最後にAMD最適化済みのタイトルとして「Tomb Raider」を試してみる。画質は最も重い「Ultimate」に設定し、内蔵ベンチマークモードを使って計測した。解像度はBattlefield 3と同じ2通りに設定している。
このテストではR9 280XとHD 7970GEの差が少し拡大しているが、基本的に両者は同レベルと考えて良さそうだ。3DMarkで大きなスコア差がつき、実ゲームでは大差がない理由はドライバー側の“最適化”が進んでいるせいと考えられる。
高負荷時の消費電力が減
最後は消費電力を「Watts Up? PRO」で比較する。R9 280XとHD 7970GEの性能がほぼ同じであることはわかったので、逆に消費電力が少なければ、ワットパフォーマンスが向上したと判断できる。アイドル時および3DMark「Fire Strike」デモ終盤の格闘シーンにおける消費電力をそれぞれ計測してみた。
アイドル時は大差ないが、高負荷時はHD 7970GEに対し27W減と、確かにワットパフォーマンスが大きく向上していることがわかった。ただ今回GeForce系がGTX 760しか準備できなかったため、これを見ると「GeForceに対しまだまだ……」という印象を与えてしまうテストになってしまった点は、この場を借りてお詫びしたい。
試せていない新要素へ
今後どう対応するかが見もの
ここまで駆け足でR9 280Xの性能を検証してきたが、現状ではまだワットパフォーマンスの改善したHD 7970GEという評価しかできないGPUだ。高性能クーラー付きのオーバークロック版だと実売価格もそれほど安くないことを考えれば、今焦ってR9 280Xを買う必要はまったくない。
ただAMDはゲームデベロッパーを自社開発のAPI「Mantle」で抱え込み、家庭用ゲーム機用タイトルをPCに移植しやすくすることでゲーム市場を支配しようという戦略を立てている。
Mantle最適化済みゲームが出てくれば、単なるワットパフォーマンス改善版という評価から脱却できる日がくるのは確実だ。

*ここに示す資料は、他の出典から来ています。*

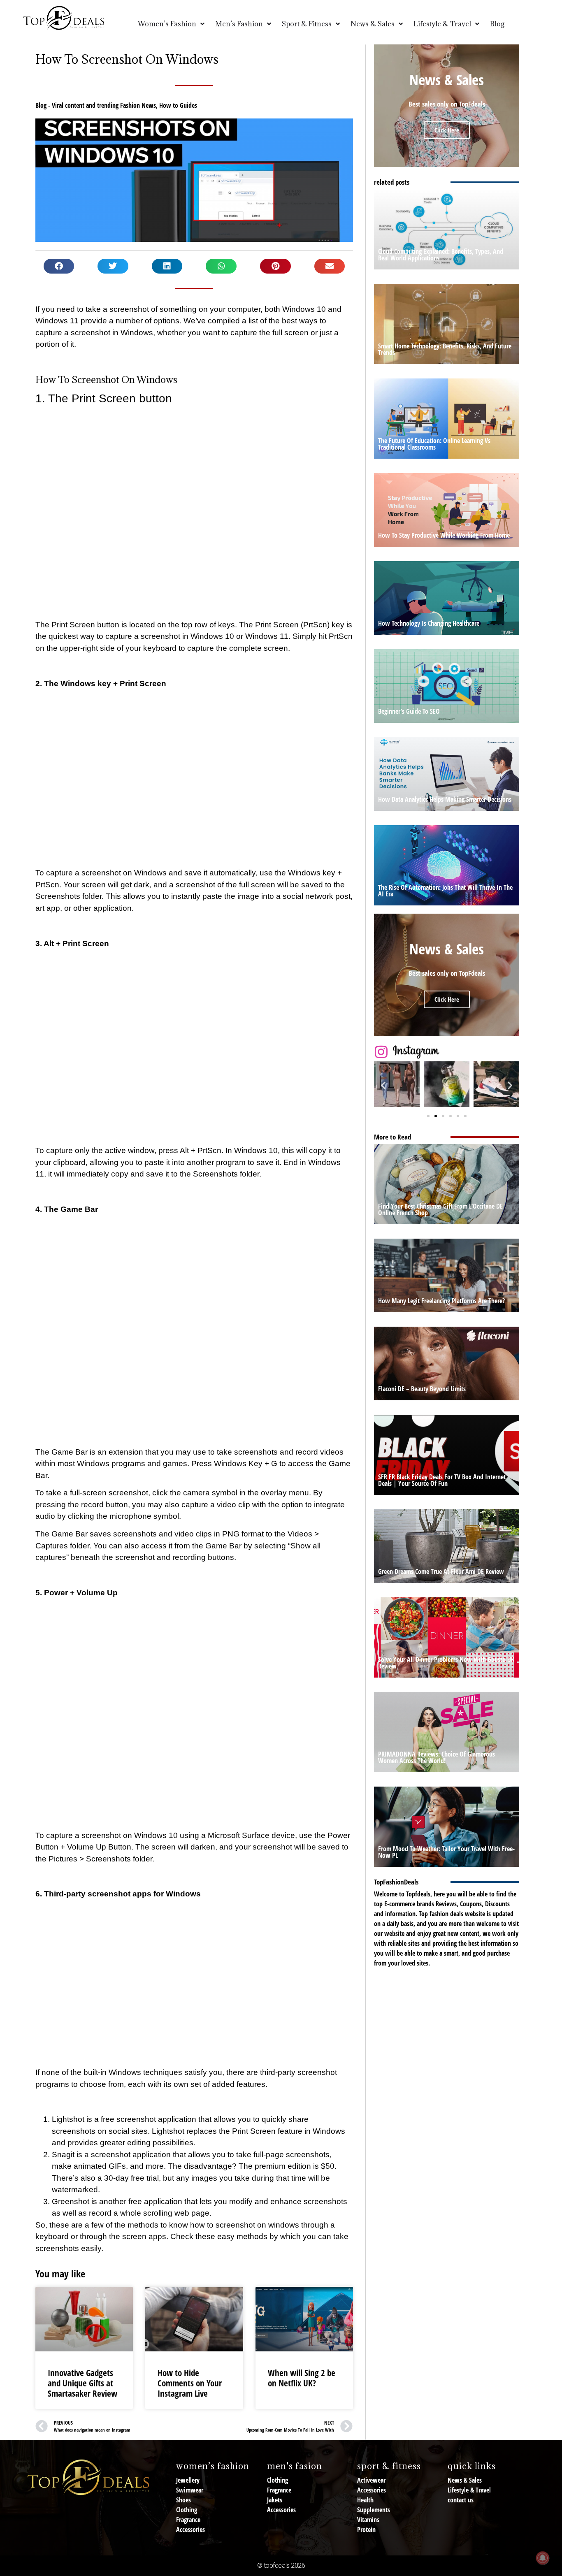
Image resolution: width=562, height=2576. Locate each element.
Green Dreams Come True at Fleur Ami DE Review (441, 1571)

GeForceでも遊べるが、R9/R7系ならもっと低いグレードのGPUでも同等のパフォーマンスが得られるとなれば、“ゲームはRadeon”という評価は確実のものとなるはずだ。
正直なところ、Radeonファンとしては既存のラインナップの刷新よりも、フラッグシップであるRadeon R9 290XがGeForce GTX TITANという“巨人”の進撃を見事止めるシーンが見たいのである。一日も速いR9 290Xのリリースと、Mantleの詳細の公開が求められるのだ。